Problem requirements —
Extract from the entries below, exactly as given, only the lines from the line containing "The width and height of the screenshot is (1000, 933)." to the line containing "You are a computer-use agent. The width", both lines included.

(Data extracted from a collection)
....

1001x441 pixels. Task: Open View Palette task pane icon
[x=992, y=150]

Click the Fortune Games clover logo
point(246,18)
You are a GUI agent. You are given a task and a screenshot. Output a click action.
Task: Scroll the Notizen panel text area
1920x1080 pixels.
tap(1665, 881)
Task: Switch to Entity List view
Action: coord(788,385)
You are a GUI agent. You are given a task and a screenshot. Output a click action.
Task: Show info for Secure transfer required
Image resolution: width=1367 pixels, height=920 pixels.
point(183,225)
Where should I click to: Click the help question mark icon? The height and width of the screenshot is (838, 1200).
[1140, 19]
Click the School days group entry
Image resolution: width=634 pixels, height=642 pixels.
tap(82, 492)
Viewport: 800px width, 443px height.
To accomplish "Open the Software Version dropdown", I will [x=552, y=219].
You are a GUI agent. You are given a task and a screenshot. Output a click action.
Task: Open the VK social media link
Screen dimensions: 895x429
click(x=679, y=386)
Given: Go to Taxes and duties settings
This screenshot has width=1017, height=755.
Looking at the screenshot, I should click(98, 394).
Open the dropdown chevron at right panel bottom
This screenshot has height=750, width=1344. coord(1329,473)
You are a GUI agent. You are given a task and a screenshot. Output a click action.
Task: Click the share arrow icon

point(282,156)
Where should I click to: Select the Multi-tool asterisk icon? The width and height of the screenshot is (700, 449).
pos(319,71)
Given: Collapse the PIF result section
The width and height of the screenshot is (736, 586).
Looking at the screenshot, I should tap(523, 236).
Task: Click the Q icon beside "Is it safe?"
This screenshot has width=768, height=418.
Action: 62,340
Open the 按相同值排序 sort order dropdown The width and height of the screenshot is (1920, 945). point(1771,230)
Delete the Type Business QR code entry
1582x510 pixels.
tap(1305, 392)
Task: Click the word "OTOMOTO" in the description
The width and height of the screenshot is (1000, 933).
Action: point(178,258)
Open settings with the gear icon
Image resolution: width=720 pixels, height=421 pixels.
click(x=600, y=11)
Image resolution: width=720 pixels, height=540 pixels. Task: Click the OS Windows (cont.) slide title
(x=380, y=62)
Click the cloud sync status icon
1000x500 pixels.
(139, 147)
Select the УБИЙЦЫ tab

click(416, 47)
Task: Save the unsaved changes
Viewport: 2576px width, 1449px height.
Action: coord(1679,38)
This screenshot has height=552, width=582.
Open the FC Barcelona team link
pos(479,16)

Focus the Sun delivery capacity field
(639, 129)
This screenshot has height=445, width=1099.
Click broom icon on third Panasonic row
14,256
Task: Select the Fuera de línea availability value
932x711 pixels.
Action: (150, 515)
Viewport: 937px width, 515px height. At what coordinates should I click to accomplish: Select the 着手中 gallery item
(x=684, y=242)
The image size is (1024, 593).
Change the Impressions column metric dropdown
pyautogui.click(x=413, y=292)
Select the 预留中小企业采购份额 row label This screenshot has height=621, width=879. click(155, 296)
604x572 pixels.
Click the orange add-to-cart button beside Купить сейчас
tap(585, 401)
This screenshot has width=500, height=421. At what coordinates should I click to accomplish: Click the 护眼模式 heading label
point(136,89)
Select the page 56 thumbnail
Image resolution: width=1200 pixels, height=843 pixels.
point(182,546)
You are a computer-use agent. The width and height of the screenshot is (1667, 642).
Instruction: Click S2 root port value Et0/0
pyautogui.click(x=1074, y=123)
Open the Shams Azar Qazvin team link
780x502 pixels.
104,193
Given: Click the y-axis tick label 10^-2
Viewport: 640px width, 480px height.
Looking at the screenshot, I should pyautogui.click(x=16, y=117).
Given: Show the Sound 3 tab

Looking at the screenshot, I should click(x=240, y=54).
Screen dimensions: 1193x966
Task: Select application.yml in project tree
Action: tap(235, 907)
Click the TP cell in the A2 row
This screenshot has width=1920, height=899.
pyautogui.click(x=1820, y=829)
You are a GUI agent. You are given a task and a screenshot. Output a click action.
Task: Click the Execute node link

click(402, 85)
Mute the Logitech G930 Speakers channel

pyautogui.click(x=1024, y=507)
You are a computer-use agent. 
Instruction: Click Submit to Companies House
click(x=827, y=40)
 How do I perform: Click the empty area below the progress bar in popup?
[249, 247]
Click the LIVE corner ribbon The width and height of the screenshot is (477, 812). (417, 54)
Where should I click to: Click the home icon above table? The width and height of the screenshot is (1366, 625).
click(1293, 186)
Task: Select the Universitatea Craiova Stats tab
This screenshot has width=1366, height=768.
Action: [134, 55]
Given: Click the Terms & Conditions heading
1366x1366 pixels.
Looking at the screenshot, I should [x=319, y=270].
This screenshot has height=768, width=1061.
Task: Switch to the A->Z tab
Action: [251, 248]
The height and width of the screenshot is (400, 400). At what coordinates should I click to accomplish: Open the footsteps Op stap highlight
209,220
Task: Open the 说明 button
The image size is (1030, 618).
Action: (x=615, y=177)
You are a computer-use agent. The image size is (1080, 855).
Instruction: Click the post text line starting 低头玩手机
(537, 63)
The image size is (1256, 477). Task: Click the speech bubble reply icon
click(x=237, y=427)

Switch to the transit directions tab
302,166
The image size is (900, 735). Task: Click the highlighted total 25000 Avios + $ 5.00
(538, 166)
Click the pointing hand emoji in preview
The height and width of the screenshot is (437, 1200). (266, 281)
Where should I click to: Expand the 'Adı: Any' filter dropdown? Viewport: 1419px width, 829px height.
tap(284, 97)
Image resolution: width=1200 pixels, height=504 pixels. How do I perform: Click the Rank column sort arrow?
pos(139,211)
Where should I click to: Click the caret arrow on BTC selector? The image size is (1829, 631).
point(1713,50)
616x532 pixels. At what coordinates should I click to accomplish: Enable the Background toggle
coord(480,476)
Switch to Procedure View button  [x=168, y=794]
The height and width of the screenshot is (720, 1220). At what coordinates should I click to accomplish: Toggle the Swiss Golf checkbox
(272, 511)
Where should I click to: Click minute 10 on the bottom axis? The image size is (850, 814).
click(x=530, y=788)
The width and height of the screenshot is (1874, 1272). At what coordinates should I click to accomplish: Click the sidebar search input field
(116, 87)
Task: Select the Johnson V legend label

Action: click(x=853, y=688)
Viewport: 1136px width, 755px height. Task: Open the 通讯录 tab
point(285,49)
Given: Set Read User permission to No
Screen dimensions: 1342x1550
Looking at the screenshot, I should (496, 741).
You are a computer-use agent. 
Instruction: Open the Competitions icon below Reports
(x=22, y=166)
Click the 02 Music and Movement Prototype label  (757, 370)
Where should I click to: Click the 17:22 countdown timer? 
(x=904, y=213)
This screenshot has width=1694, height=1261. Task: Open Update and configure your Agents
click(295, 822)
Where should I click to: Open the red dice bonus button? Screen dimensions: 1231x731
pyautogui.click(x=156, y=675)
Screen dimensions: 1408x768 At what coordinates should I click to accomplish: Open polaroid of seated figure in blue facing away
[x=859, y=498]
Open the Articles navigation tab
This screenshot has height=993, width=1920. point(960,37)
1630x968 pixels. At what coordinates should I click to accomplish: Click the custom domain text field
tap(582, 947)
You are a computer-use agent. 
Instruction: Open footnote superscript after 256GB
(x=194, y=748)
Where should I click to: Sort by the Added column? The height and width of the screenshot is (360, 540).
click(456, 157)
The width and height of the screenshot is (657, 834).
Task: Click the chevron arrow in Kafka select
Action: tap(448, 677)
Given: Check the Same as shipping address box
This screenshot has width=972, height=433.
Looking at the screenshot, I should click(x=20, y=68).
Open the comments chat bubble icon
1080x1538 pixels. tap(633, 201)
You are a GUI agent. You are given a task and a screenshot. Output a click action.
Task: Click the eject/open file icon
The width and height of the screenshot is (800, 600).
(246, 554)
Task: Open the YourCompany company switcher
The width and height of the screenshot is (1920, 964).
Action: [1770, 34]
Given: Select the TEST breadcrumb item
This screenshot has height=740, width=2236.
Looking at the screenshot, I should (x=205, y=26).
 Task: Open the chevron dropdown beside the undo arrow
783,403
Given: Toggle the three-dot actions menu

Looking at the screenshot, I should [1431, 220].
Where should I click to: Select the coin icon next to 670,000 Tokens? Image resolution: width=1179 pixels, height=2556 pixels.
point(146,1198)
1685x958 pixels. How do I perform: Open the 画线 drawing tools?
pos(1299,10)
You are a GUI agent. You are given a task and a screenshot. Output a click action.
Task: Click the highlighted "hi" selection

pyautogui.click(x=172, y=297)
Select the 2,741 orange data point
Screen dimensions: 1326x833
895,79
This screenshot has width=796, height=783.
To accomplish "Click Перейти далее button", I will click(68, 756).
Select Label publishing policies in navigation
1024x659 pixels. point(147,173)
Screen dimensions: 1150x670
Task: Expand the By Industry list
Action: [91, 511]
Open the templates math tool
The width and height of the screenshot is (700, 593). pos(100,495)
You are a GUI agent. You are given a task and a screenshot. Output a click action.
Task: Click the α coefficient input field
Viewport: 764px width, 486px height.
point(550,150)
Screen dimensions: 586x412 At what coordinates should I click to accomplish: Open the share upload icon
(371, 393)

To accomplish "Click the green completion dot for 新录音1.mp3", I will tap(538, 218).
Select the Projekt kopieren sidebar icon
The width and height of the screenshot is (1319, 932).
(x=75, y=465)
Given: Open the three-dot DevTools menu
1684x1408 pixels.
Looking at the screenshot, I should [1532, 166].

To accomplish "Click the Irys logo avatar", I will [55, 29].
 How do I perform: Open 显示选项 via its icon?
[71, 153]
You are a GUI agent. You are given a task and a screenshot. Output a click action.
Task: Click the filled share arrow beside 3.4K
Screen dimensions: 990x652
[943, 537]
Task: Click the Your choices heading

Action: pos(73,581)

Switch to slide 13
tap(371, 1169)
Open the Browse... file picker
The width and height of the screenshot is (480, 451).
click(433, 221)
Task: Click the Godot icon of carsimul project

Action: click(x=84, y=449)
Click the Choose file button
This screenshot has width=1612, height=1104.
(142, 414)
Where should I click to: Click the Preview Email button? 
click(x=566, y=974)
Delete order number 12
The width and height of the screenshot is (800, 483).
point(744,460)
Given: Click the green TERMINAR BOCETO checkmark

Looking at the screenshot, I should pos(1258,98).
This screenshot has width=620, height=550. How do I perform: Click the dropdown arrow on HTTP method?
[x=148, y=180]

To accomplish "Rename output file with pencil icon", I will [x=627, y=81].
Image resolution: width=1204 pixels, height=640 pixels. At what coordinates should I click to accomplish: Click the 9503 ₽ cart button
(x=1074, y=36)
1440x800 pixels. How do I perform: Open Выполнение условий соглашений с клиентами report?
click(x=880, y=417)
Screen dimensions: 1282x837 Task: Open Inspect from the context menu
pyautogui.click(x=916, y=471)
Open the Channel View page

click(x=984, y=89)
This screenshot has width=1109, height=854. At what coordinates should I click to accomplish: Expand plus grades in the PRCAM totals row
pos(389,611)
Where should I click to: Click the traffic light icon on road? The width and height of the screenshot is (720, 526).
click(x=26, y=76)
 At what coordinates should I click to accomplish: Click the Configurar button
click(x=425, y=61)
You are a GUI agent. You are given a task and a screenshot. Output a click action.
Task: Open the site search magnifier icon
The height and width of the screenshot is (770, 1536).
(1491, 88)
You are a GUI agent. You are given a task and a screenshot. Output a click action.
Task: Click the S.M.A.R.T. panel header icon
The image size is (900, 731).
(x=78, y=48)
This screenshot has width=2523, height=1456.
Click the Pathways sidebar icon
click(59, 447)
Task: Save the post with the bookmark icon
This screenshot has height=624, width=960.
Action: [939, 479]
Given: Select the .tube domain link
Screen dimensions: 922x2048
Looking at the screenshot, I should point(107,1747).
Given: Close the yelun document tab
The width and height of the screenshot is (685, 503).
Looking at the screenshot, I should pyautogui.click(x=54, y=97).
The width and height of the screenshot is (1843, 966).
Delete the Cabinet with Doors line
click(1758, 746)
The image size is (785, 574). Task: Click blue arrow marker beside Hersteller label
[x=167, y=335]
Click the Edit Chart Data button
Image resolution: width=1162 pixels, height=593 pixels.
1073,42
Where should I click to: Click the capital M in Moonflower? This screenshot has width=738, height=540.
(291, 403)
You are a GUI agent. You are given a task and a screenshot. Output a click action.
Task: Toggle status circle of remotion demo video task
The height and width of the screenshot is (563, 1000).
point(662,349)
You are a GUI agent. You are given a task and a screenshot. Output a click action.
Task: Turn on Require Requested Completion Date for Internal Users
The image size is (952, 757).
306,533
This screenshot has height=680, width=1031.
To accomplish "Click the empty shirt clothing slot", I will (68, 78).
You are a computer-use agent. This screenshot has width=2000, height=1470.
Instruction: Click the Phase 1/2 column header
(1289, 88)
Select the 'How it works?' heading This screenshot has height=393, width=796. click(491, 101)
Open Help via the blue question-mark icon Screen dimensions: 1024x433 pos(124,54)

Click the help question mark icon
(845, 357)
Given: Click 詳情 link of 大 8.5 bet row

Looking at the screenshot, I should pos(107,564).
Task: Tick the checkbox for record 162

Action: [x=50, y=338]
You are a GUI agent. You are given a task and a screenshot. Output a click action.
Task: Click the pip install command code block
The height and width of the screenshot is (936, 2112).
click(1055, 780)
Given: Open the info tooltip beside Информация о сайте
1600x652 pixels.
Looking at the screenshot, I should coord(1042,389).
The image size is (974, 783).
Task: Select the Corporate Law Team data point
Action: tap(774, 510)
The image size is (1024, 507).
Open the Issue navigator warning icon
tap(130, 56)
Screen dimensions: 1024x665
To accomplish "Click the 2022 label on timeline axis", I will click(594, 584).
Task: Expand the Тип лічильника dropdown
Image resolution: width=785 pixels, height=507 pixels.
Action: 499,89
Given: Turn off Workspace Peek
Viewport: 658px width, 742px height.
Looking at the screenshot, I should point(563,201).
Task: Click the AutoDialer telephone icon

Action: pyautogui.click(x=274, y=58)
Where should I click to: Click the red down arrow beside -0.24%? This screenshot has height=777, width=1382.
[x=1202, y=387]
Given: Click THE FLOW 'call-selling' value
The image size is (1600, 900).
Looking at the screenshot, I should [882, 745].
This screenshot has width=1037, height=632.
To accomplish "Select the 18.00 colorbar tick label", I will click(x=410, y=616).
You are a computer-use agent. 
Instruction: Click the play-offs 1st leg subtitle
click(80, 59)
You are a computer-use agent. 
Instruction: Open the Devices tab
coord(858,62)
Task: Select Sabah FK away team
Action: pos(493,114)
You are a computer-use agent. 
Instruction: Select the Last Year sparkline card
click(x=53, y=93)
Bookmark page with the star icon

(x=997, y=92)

....

Exercise response —
The width and height of the screenshot is (1000, 933).
Action: point(178,258)
Open settings with the gear icon
Image resolution: width=720 pixels, height=421 pixels.
click(x=600, y=11)
Image resolution: width=720 pixels, height=540 pixels. Task: Click the OS Windows (cont.) slide title
(x=380, y=62)
Click the cloud sync status icon
1000x500 pixels.
(139, 147)
Select the УБИЙЦЫ tab

click(416, 47)
Task: Save the unsaved changes
Viewport: 2576px width, 1449px height.
Action: coord(1679,38)
This screenshot has height=552, width=582.
Open the FC Barcelona team link
pos(479,16)

Focus the Sun delivery capacity field
(639, 129)
This screenshot has height=445, width=1099.
Click broom icon on third Panasonic row
14,256
Task: Select the Fuera de línea availability value
932x711 pixels.
Action: (150, 515)
Viewport: 937px width, 515px height. At what coordinates should I click to accomplish: Select the 着手中 gallery item
(x=684, y=242)
The image size is (1024, 593).
Change the Impressions column metric dropdown
pyautogui.click(x=413, y=292)
Select the 预留中小企业采购份额 row label This screenshot has height=621, width=879. click(155, 296)
604x572 pixels.
Click the orange add-to-cart button beside Купить сейчас
tap(585, 401)
This screenshot has width=500, height=421. At what coordinates should I click to accomplish: Click the 护眼模式 heading label
point(136,89)
Select the page 56 thumbnail
Image resolution: width=1200 pixels, height=843 pixels.
point(182,546)
You are a computer-use agent. The width and height of the screenshot is (1667, 642).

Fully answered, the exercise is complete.